Wednesday, 7 September 2016

Lisbon: What to See, Eat & Do

If you watched my vlog, or read High Street Haul: The Lisbon Edition, Sephora Haul or Lisbon Outfit Diary then you’ll probably already be sick of me squeezing as much content as I can out of a seven-day trip from back in June. After spending 3 months travelling last year and having endless places to write about, I just can’t let go of the travel section of my blog. Plus, I haven’t actually blogged about the city itself yet, so just bear with me whilst I mention Lisbon for the final time. I promise.

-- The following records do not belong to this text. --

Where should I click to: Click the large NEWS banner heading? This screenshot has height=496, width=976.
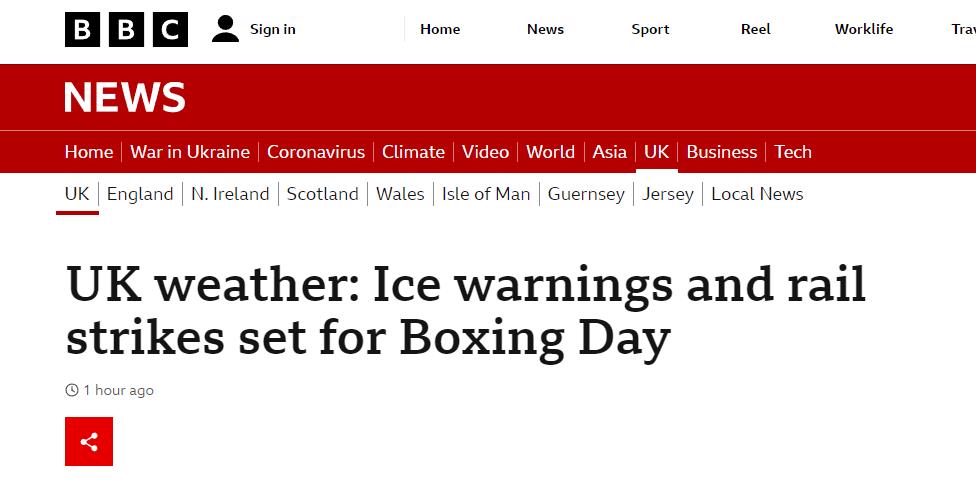point(125,97)
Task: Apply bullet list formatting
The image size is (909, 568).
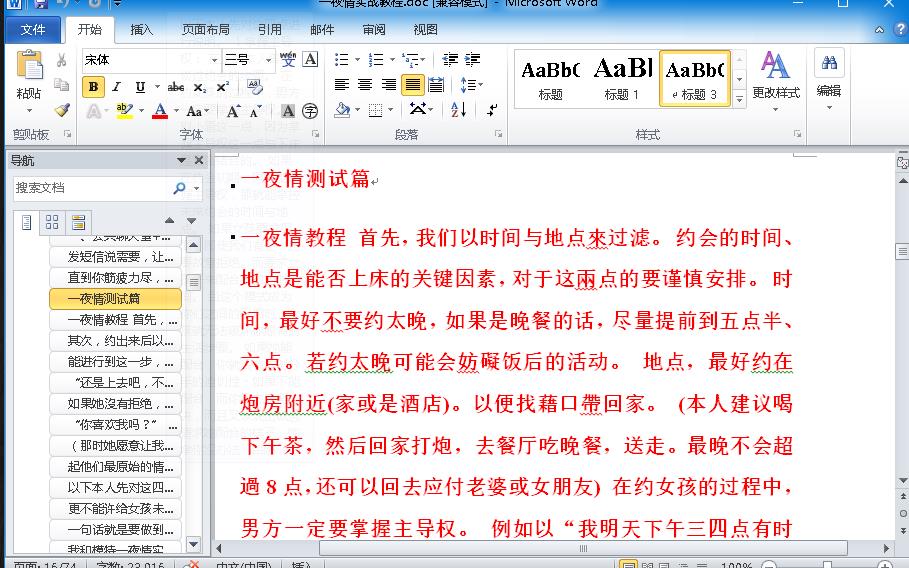Action: click(342, 60)
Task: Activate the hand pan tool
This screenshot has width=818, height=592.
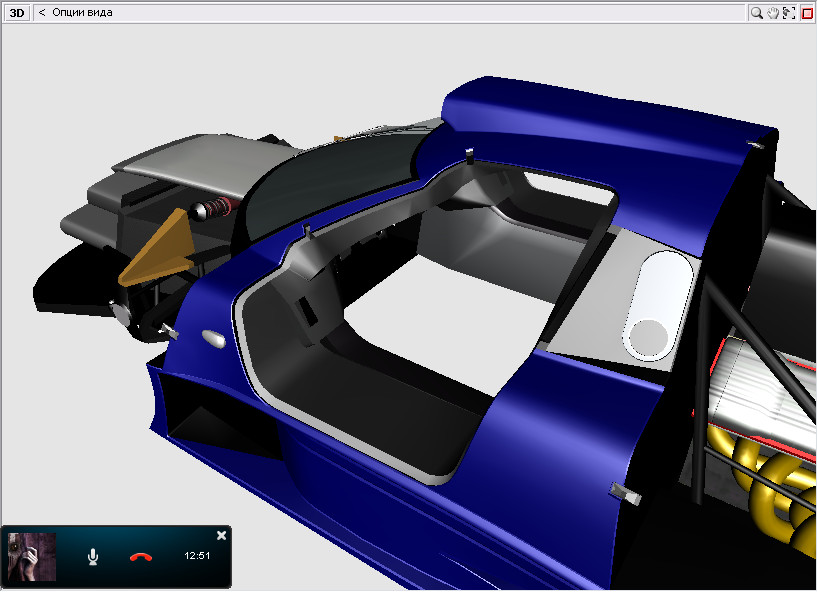Action: point(773,13)
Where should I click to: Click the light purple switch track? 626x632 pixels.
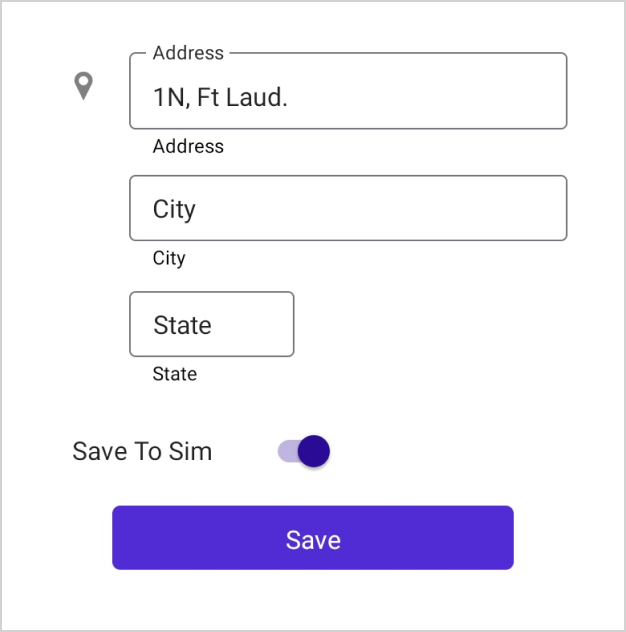pyautogui.click(x=286, y=452)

As I’d already uploaded a fairly long vlog, I didn’t want to do this post in the diary-like format of my Southeast Asia or USA posts, but it’s also impossible to write a comprehensive guide to a city having only spent a week wandering around.

These are just my recommendations, things I saw, did or ate that I would definitely recommend if you were to go to Lisbon for the first time.

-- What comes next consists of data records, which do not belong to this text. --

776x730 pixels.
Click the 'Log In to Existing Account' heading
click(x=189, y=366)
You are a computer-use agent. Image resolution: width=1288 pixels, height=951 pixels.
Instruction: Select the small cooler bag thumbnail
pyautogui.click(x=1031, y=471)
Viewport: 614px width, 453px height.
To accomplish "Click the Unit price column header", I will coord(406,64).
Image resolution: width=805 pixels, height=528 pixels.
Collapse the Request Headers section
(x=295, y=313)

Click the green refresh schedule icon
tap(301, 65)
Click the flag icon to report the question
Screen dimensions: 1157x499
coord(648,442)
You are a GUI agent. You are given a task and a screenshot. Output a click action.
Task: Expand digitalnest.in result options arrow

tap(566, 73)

Although it seems like there are a lot of great hotels in Lisbon, we ended up opting for an Airbnb, just to keep the cost of the trip down as much as we could. Honestly though, I loved our Airbnb so much, I think I would choose it over a hotel room again and again.

We stayed in a tiny studio apartment, but it was so bright, modern and clean, and the location couldn’t have been better. We were well within walking distance of all the main attractions of the centre of the city, and also super close to public transport links to take us a further afield.

Things to see in the city

Lisbon Old Town - Alfama
Though the majority of the city centre is full of picturesque buildings and architecture, a trip up to Alfama is so worth the slightly strenuous walking up the steep streets. You also get some incredible views over the city from São Jorge Castle.

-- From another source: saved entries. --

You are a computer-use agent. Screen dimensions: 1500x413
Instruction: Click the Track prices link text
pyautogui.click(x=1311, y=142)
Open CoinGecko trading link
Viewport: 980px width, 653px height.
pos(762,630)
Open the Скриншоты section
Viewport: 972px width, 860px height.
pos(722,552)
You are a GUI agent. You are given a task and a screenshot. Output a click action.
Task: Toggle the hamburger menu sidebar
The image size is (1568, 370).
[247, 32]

Elevador de Santa Justa & Convento de Carmo
Another spot for great views is from the top of Elevador Santa Justa, designed by none other than the apprentice of Gustave Eiffel. Right next to the top of this structure is Carmo Convent, or what’s left of it, following the destruction cause by the notorious earthquake of 1755.

Praça do Comércio
One of the highlights of Lisbon’s architecture is Commerce Square. While we were there in June there was a huge screen set up showing the Euros, and it seems like a space where there is always something going on and a lot of people milling around. The square is right on the Tajo River, which is a nice spot to sit and have a drink.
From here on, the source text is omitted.